▶ [Goal of the exercise]: A picture-free, exact transcript of the entries below is required.
==== Data in this exercise ====
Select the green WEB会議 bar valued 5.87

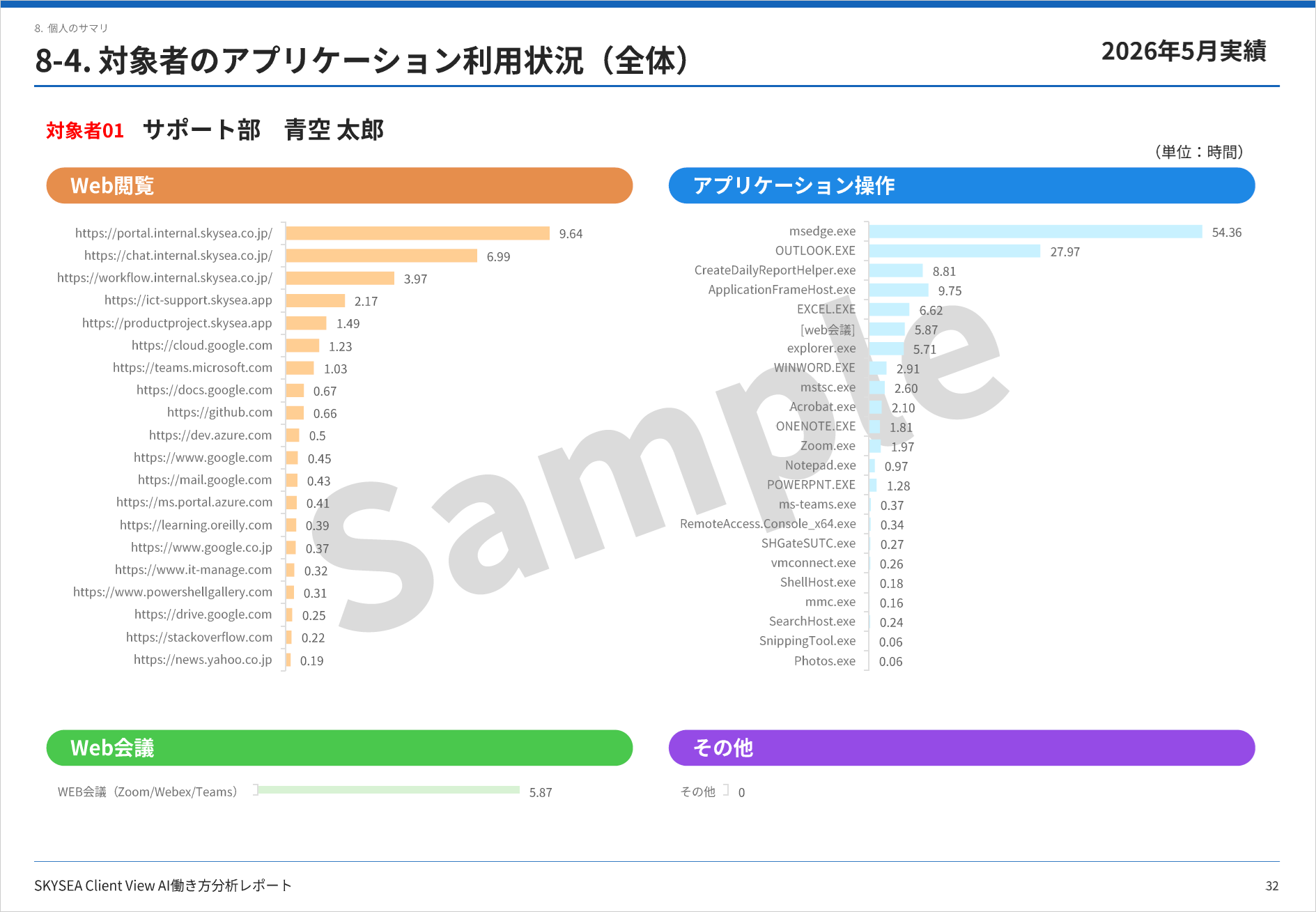point(389,789)
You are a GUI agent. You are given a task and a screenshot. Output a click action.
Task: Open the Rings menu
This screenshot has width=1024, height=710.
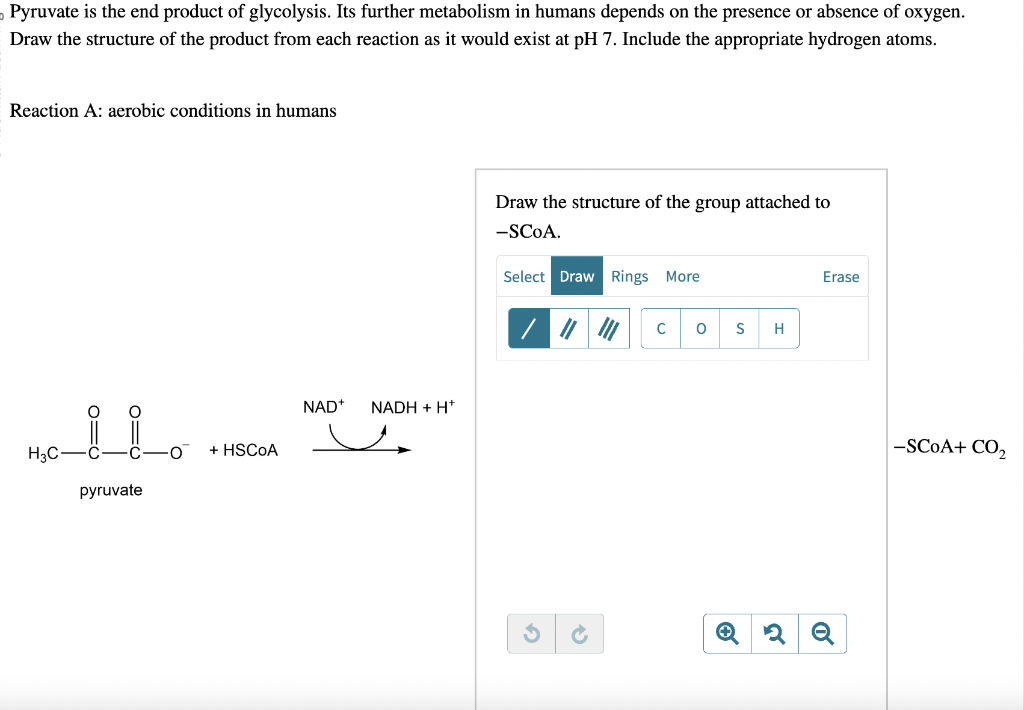629,276
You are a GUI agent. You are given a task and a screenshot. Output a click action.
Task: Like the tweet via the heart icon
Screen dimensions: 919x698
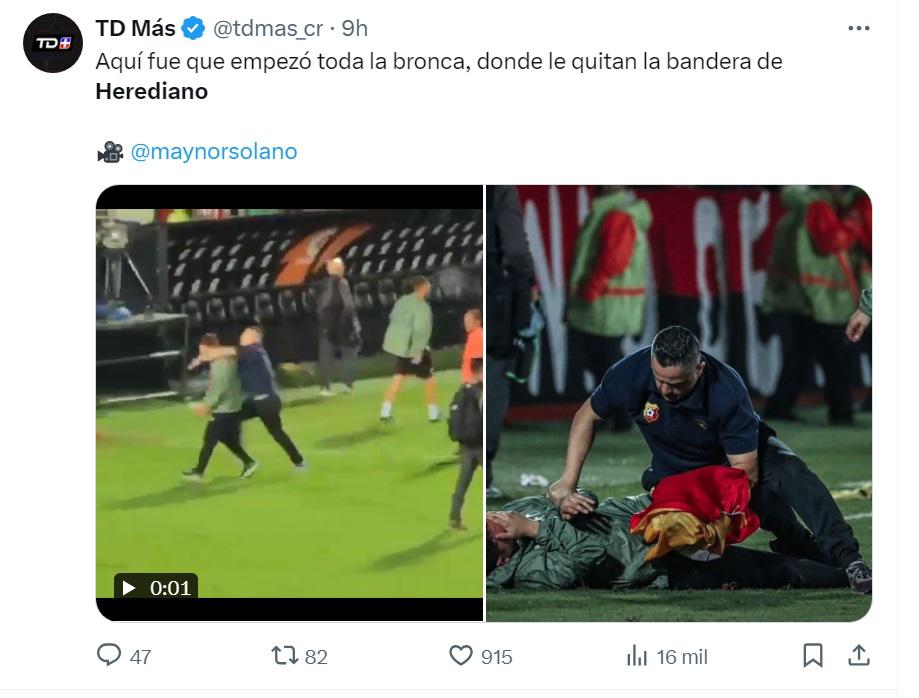[x=461, y=657]
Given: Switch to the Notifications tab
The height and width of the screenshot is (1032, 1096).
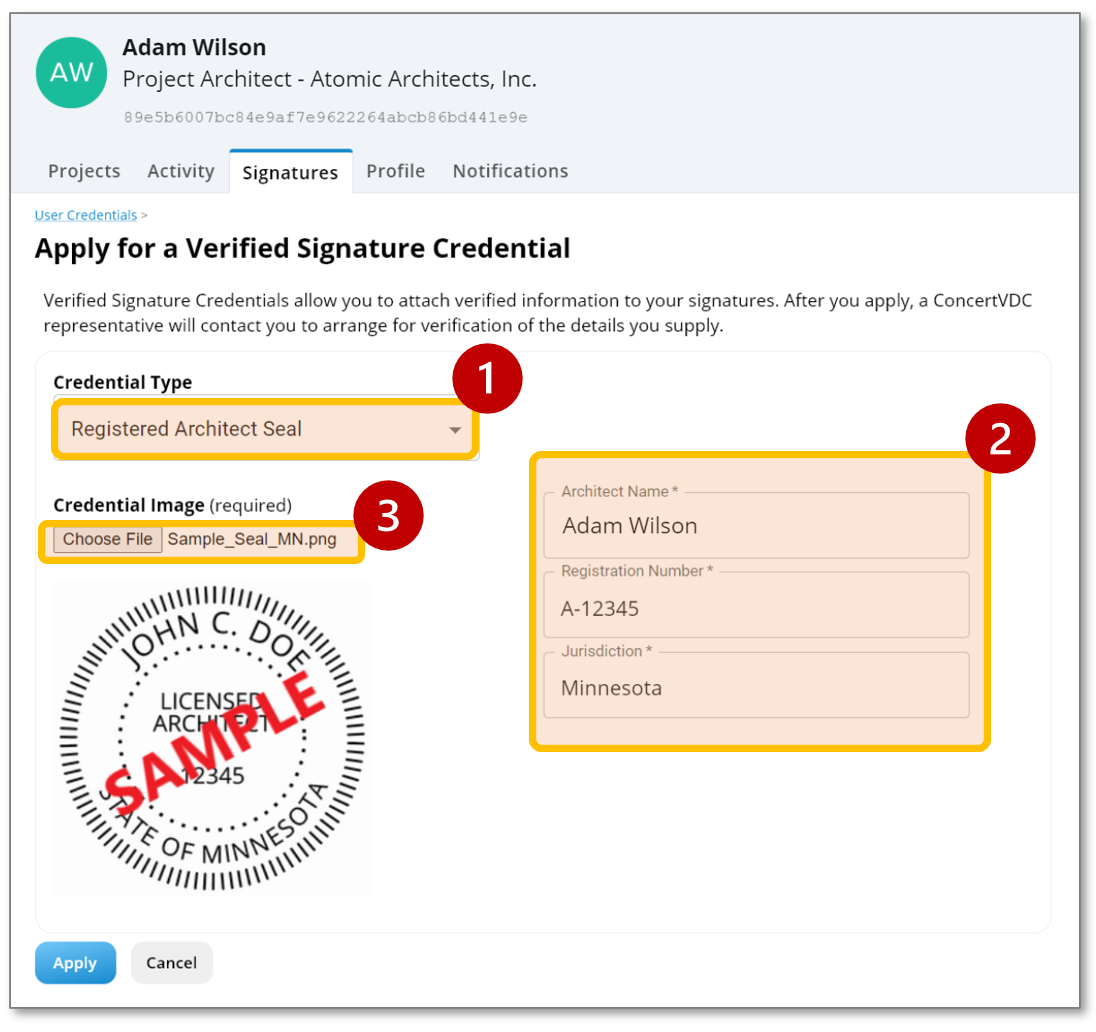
====
▶ [Answer space]:
Select the green WEB会議 bar valued 5.87

point(389,789)
You are a GUI agent. You are given a task and a screenshot. Output a click action.
Task: Open the Rings menu
This screenshot has width=1024, height=710.
629,276
You are a GUI agent. You are given a task and a screenshot. Output a click action.
Task: Like the tweet via the heart icon
Screen dimensions: 919x698
[x=461, y=657]
Given: Switch to the Notifications tab
The height and width of the screenshot is (1032, 1096).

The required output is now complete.